Officials held a ceremony Tuesday to mark the end of the dig, which revealed remnants of a hidden passageway used by Washington's nine slaves so that guests would not see them slipping in and out of his house.
Washington lived at what is now called the President's House during his presidency in the 1790s, when Philadelphia was the U.S. capital. The house is just yards (meters) away from the Liberty Bell, one of America's most enduring symbols.
"It's the only place in America where black slavery and white freedom literally stand side-by-side — mere inches away from each other," said Michael Coard, an attorney who leads a group that worked to have slavery recognized at the site.
The archaeological dig was begun as a prelude to a new exhibit about the President's House. The original plans called for filling in the ruins of the house and building an abstract display and exhibit.

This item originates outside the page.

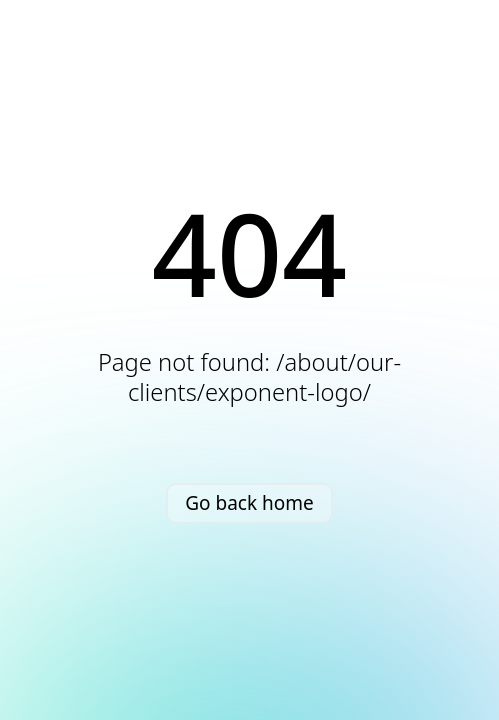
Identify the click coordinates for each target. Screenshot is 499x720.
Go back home (249, 503)
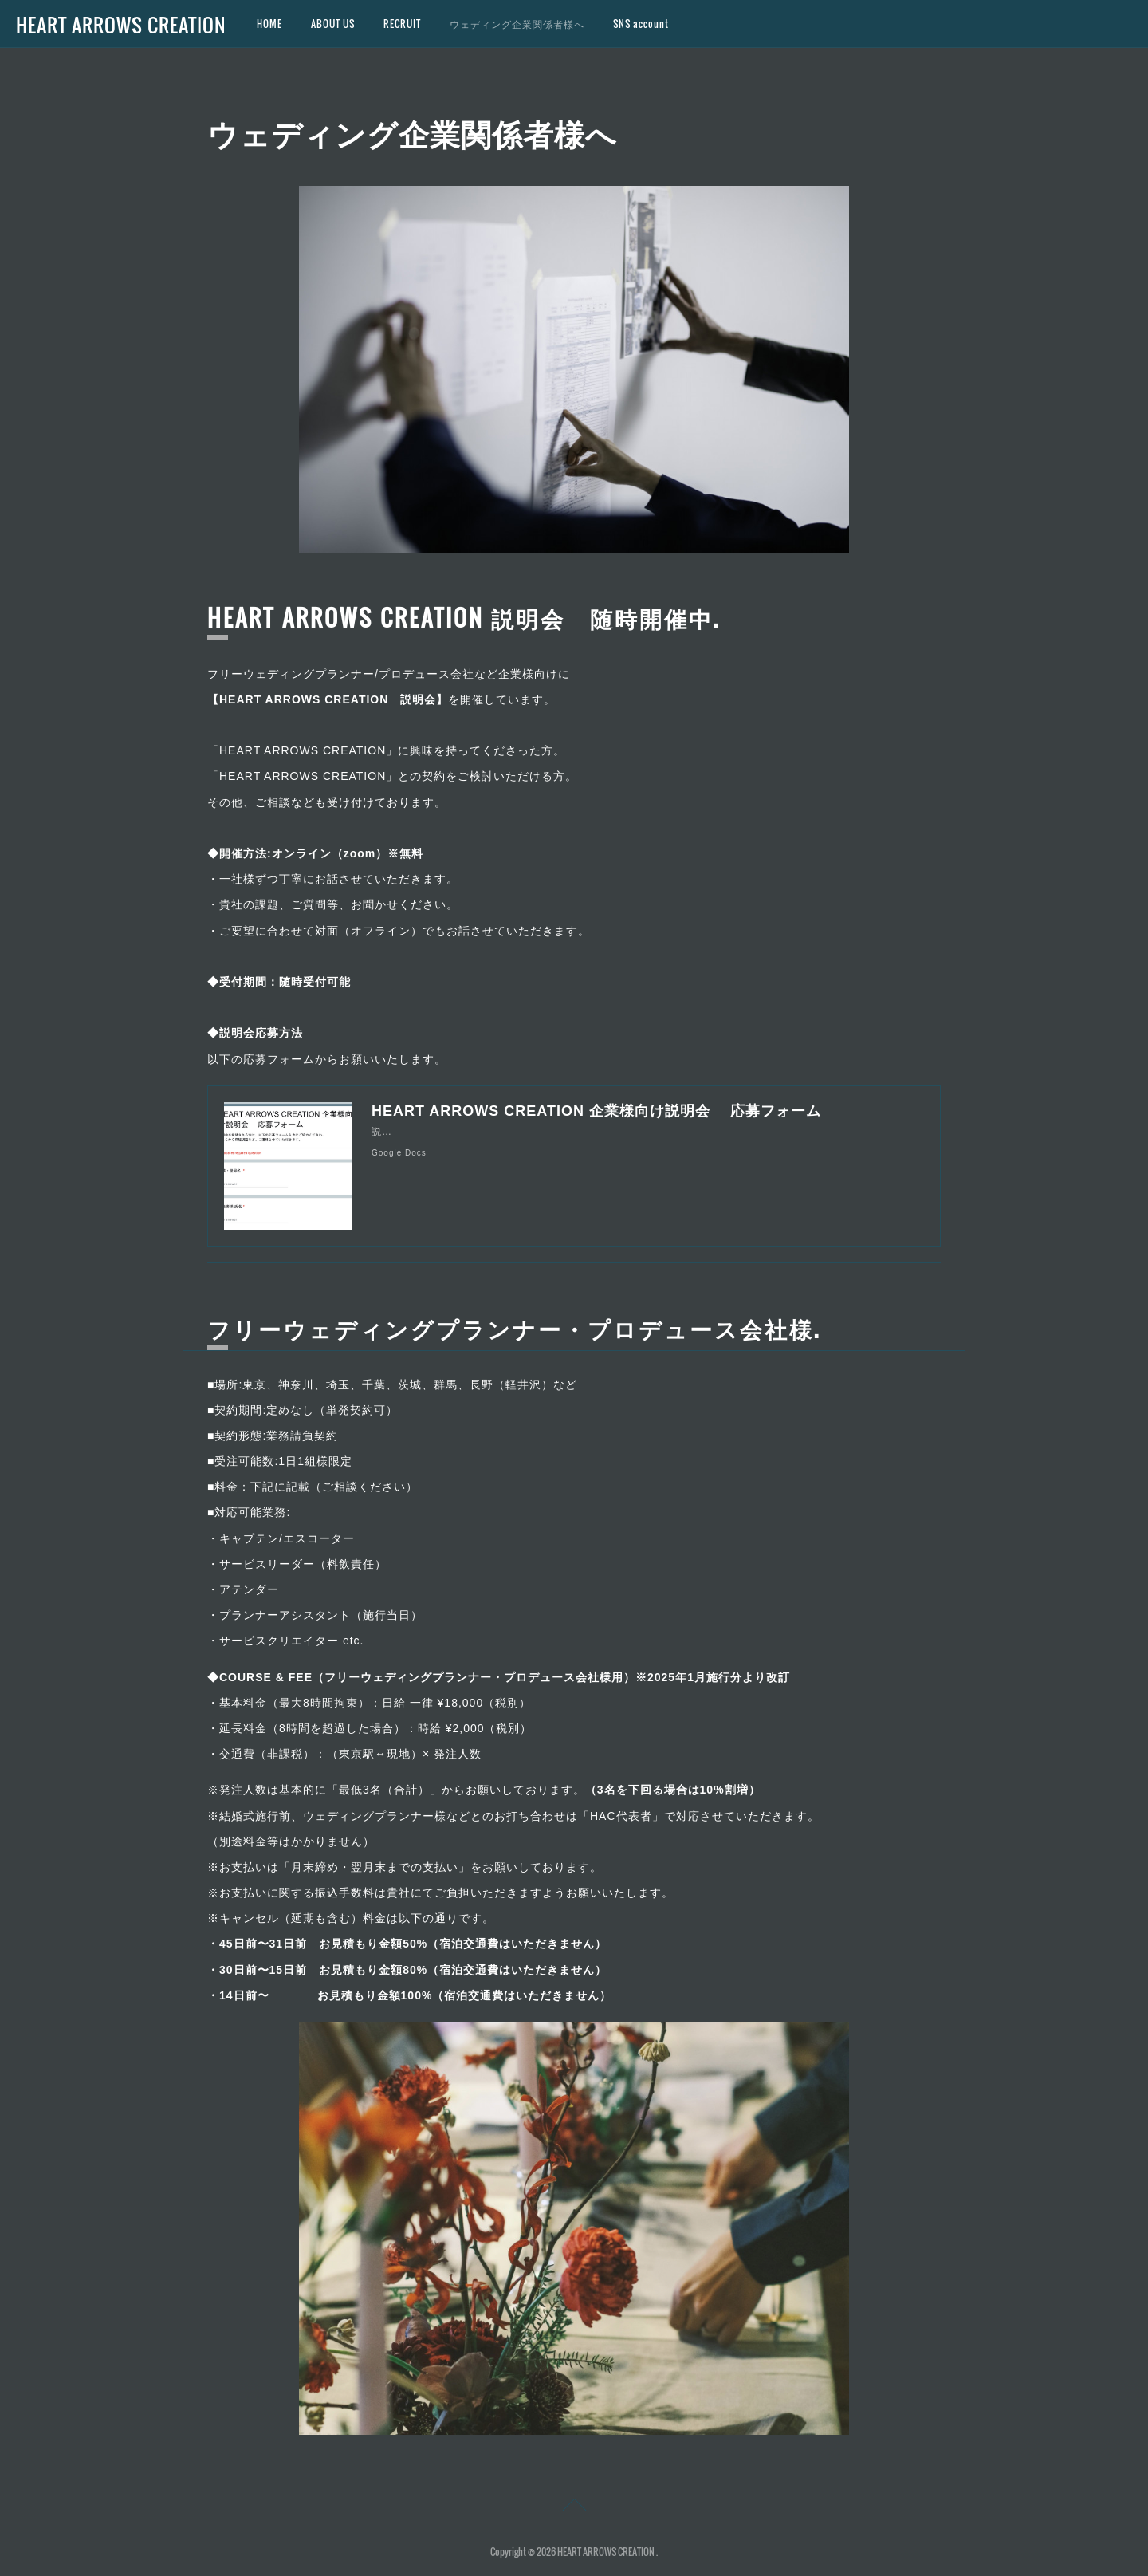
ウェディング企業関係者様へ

The discovery of the slave passage prompted city and park officials to change course. The new site will incorporate the archaeological findings into the exhibits, said Emanuel Kelly, principal of the design firm working on the project.

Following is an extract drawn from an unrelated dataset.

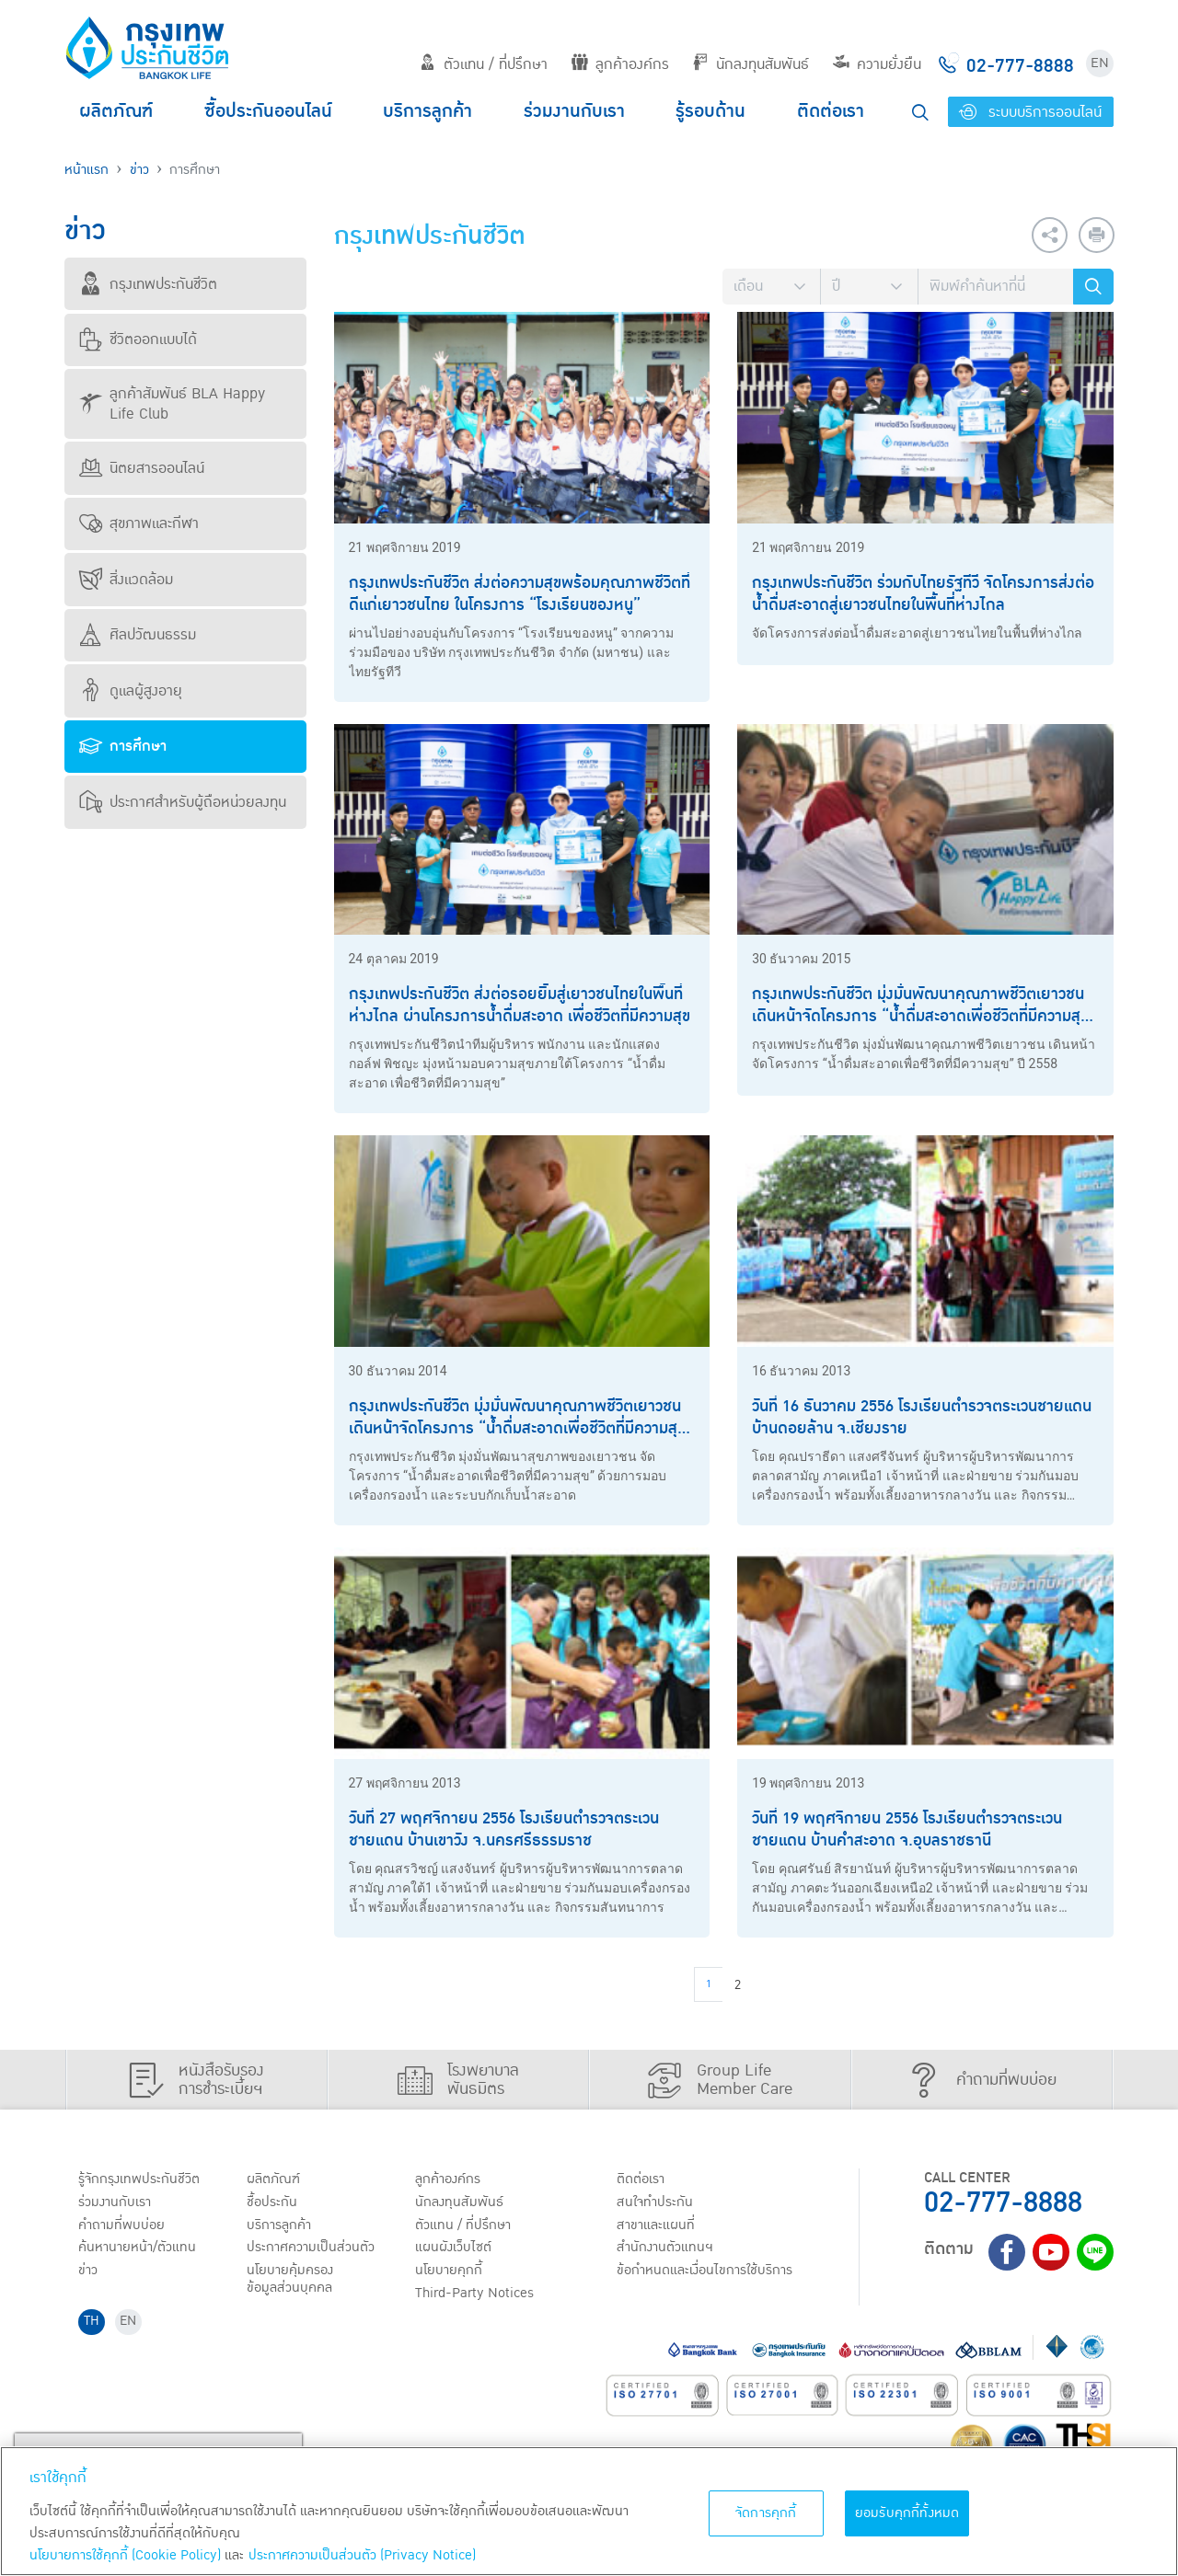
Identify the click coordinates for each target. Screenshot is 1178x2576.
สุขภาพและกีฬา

In addition to the passageway, archaeologists found the remains of a basement that was never noted in historical records, and a bow window that was the architectural precursor to the Oval Office of the White House.
Park officials estimated that 250,000 people visited the dig in the four months since it opened. More than 100 people attended the closing ceremony — many of them crowded onto a small wooden platform overlooking the ruins.
Officials ended the ceremony by putting remnants of slave history into the dig: water from the Nile River, sand from the Nile's banks and small plaques with the names of Washington's slaves.
"I know many people will be aghast that we can talk about George Washington the slave-holder and George Washington the president in the same breath," said Cheryl LaRoche, a cultural heritage specialist.